Today, Doug Marcille tells his story only in terms of the days he was just about sure his company was going to go out of business.
The first such day came at the onset of 2003, shortly after Marcille joined U.S. Gas & Electric Inc. He’d come aboard the company as chief financial officer because he loved the business model at the natural gas reseller, but it didn’t take long to see something was wrong.
“The retail end at the time was really kind of a mess, to say the least,” says Marcille, now the company’s president and CEO. “The company was selling fixed-price contracts that were underwater, the market had moved against those contracts, and the company wasn’t hedging or doing any other risk management, so I actually closed the retail gas business on the fourth day I was at the company.”

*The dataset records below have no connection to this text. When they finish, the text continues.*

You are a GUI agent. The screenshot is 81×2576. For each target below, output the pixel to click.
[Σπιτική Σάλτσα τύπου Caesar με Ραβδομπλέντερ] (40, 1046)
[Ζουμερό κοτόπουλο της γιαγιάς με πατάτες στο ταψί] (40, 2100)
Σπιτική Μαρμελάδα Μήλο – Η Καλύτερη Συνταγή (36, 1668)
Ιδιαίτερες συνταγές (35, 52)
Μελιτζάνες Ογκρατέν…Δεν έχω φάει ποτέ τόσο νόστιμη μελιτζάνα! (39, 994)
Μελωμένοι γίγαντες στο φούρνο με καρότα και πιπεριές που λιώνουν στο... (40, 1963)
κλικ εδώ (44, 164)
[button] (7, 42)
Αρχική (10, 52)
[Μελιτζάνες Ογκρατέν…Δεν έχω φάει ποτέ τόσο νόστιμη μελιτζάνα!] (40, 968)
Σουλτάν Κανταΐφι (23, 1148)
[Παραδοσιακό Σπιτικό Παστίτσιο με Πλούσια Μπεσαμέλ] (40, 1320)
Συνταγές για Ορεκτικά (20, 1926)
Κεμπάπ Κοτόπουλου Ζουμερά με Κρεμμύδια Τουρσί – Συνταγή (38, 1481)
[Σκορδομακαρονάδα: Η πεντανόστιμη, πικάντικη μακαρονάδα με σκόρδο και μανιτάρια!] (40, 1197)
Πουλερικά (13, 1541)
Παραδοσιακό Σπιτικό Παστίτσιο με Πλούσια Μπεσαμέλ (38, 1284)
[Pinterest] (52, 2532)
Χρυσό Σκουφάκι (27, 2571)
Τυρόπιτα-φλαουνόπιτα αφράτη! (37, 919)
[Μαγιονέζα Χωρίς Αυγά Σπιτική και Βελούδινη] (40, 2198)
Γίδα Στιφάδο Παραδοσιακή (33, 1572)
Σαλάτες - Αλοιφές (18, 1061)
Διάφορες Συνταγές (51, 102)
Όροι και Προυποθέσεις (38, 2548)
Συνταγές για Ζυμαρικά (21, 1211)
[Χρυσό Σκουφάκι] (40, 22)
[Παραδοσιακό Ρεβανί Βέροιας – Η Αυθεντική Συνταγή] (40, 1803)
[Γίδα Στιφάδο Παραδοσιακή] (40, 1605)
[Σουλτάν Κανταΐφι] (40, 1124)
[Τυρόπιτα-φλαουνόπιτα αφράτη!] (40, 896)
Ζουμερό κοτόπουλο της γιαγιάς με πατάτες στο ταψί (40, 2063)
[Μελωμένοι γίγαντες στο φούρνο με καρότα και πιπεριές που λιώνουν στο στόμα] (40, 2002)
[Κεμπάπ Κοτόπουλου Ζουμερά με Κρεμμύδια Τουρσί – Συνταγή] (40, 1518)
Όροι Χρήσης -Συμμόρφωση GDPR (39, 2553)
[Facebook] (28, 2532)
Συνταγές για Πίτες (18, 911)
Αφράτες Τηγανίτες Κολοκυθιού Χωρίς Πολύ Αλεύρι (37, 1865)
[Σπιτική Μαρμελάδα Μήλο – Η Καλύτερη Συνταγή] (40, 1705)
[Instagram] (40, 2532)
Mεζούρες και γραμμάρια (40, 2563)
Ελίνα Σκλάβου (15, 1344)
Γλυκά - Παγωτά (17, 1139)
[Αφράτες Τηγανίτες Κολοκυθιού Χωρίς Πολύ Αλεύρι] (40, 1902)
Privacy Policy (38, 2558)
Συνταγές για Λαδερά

Marcille did what he could, fixing the retail gas model and slowly building the company back up. But, just as he thought things were going to turn, he got a knock from the SEC in the fall of 2003, which started an informal inquiry into the way additional capital was raised using private placements in 2002 and early 2003.
“I’d never had a knock on the door like that before, and I did not know what would happen,” he says. “You can imagine getting that knock and thinking it’s the end of the world.”
It very nearly was the end of the world for USG&E. The company had sales of less than $2.8 million in 2004, as it was crippled by a standstill agreement with the SEC. Marcille had to completely retrench, cutting the company from 50 people to just two by 2005. Suddenly the lonely top executive of a two-person company, Marcille had to grow the company organically.
That process wasn’t easy, but Marcille started by making the personnel cuts to keep USG&E alive and then slowly built it back up on the backs of known talent. As he started to get the company above water, he leveraged his good relationships to spark growth.